Putting the World Together

Newspapers in Education Week is a nationwide effort to encourage youngsters to read newspapers by offering teachers and parents ways to introduce newspapers to young readers. The Monitor is participating with a three-part series. Today: An explanation of how the Monitor is published. Tuesday: Changes around the world explained for young readers. Wednesday: A questionnaire for kids. AGAIN, AND AGAIN, AND AGAIN

AT 9:30 in the morning each day, Monitor senior editors gather at a round table in a room on the second floor of the Christian Science Publishing House and put the world together - in 20 pages. This is the Page 1 conference, a sometimes noisy meeting where there is much discussion, debate, and humor. All eyes scan two large scheduling boards on the wall. Here stories being written by staff writers around the world are listed for the five publication days of each week.
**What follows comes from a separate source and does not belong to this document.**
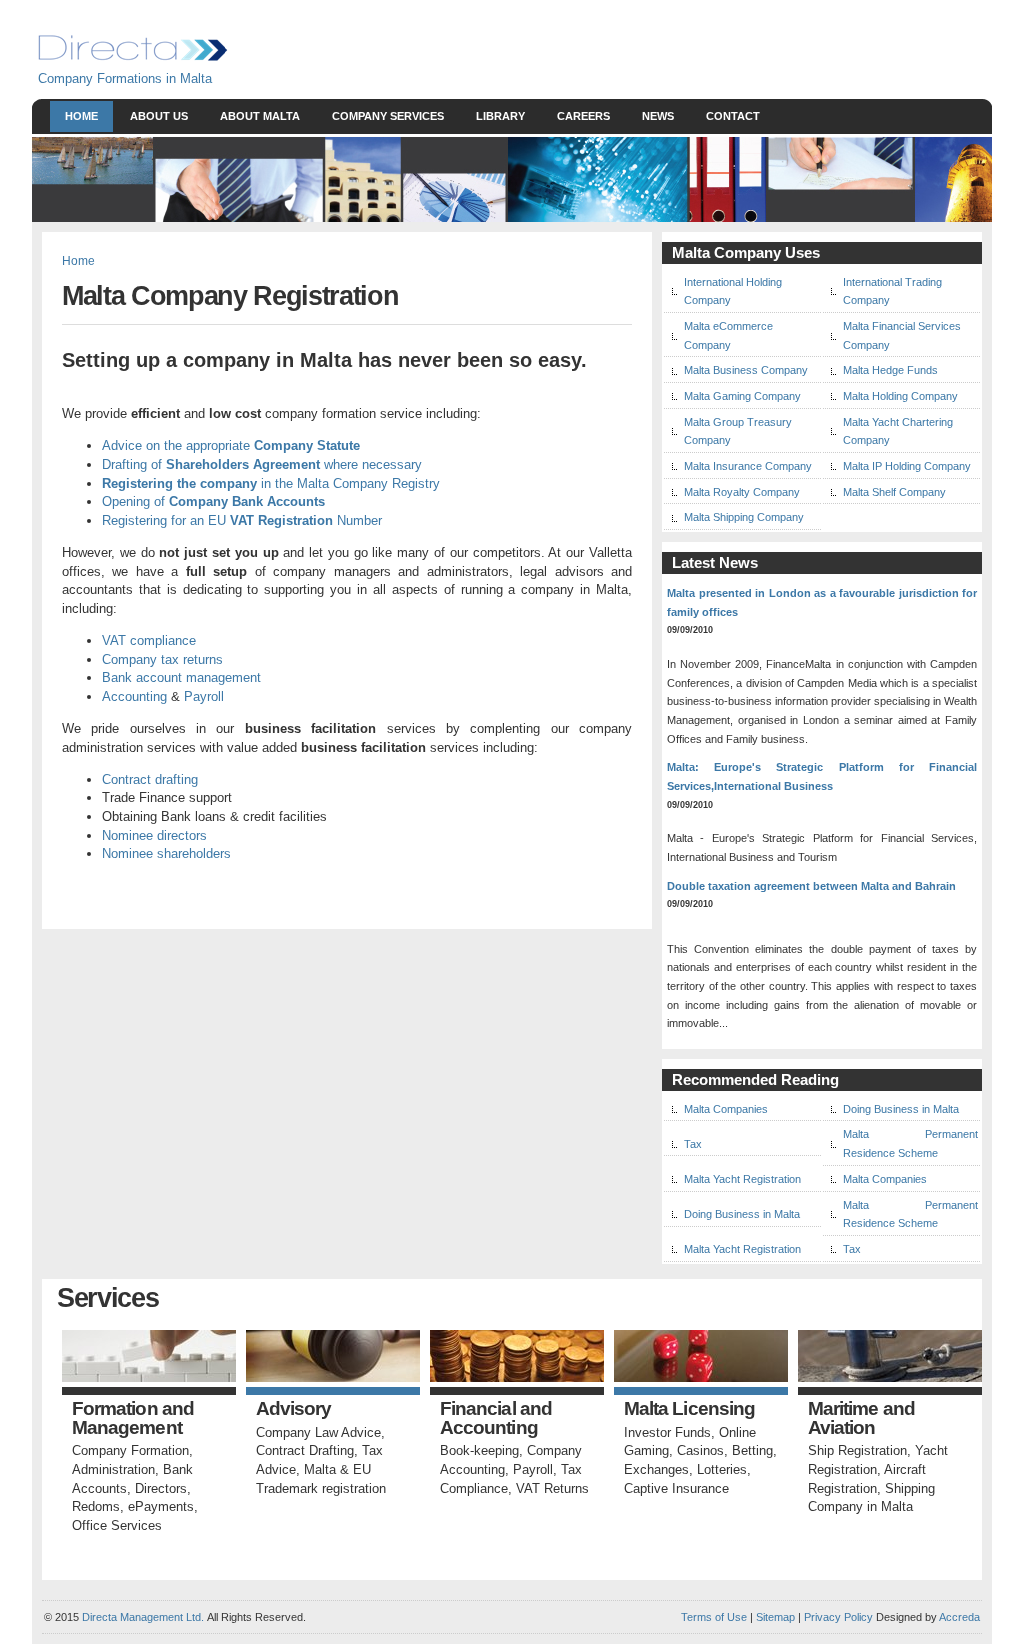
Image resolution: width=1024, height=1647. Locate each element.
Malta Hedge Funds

From overseas locations such as Moscow, Nicaragua, Beijing, and East Germany, and from cities and towns across the United States, stories are sent by wire, telephone, or fax machine any time of the day or night into the Monitor's computer systems.

Most news editors are at at their desks by 6 in the morning. Working two days ahead, the Monitor staff plans news coverage on Monday for publication on Wednesday. The deadline for the Wednesday paper is Tuesday at 10 a.m., so there is always a rush to get the most timely stories in the paper.

For 81 years, the Page 1 conference has been held in one form or another, and in one place or another in or near the Monitor newsroom.

``The Page 1 conference is really the kitchen table of the newsroom; it is the place where we decide the ingredients each day for the Monitor,'' says Monitor editor Richard J. Cattani. ``Our writers are located all over the world and write about events and issues from politics to the arts.''

During the Page 1 conference there is sometimes a spirited debate among the editors over which stories should lead the paper and what other stories will fill most of the other pages.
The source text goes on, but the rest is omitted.